Task description: Set out the material from the line containing "Where should I click to: Open the Kooperatif" through the line containing "(x=125, y=253)" as a Markdown table, with the columns No. and Text holding a row number and the line itself, and leave out any blank lines.

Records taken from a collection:
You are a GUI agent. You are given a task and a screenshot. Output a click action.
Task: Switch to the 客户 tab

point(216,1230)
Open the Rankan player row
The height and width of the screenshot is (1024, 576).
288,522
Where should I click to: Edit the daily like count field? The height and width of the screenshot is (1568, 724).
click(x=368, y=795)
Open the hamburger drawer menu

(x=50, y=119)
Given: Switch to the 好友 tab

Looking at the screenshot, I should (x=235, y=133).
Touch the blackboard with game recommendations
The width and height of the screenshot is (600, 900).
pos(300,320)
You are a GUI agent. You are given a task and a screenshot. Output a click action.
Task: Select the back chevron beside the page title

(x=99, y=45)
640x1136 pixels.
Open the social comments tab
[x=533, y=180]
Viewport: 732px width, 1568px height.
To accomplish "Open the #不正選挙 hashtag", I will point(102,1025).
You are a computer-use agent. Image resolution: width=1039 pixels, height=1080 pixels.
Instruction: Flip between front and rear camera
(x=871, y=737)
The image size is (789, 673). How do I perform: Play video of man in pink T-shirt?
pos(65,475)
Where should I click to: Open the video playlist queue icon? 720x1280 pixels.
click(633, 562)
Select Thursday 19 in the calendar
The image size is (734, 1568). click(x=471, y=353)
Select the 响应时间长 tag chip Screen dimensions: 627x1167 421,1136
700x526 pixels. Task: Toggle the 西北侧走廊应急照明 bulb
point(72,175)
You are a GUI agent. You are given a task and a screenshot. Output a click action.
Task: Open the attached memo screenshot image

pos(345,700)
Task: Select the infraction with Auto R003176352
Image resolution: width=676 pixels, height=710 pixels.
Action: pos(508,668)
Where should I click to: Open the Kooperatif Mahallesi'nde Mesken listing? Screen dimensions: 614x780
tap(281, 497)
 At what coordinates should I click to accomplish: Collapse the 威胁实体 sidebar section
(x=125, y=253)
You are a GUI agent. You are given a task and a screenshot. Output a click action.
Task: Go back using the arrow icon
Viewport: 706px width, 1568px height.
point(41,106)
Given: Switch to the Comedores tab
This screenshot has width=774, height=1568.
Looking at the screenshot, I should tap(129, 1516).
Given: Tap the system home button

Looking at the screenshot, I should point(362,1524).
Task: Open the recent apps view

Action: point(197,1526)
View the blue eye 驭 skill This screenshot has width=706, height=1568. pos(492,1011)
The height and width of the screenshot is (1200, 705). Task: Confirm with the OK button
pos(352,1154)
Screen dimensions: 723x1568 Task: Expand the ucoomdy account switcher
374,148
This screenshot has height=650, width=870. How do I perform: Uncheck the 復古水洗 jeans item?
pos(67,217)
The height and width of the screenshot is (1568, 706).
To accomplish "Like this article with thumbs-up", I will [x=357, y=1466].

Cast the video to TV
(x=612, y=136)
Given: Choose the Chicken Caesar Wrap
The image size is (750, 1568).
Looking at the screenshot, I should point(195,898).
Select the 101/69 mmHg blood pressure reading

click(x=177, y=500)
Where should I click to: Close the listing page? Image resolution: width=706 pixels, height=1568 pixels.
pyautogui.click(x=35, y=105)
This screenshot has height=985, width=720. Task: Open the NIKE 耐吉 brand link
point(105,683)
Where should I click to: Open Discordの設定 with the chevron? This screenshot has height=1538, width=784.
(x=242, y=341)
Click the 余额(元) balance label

Correct result:
| No. | Text |
|---|---|
| 1 | Where should I click to: Open the Kooperatif Mahallesi'nde Mesken listing? Screen dimensions: 614x780 |
| 2 | tap(281, 497) |
| 3 |  At what coordinates should I click to accomplish: Collapse the 威胁实体 sidebar section |
| 4 | (x=125, y=253) |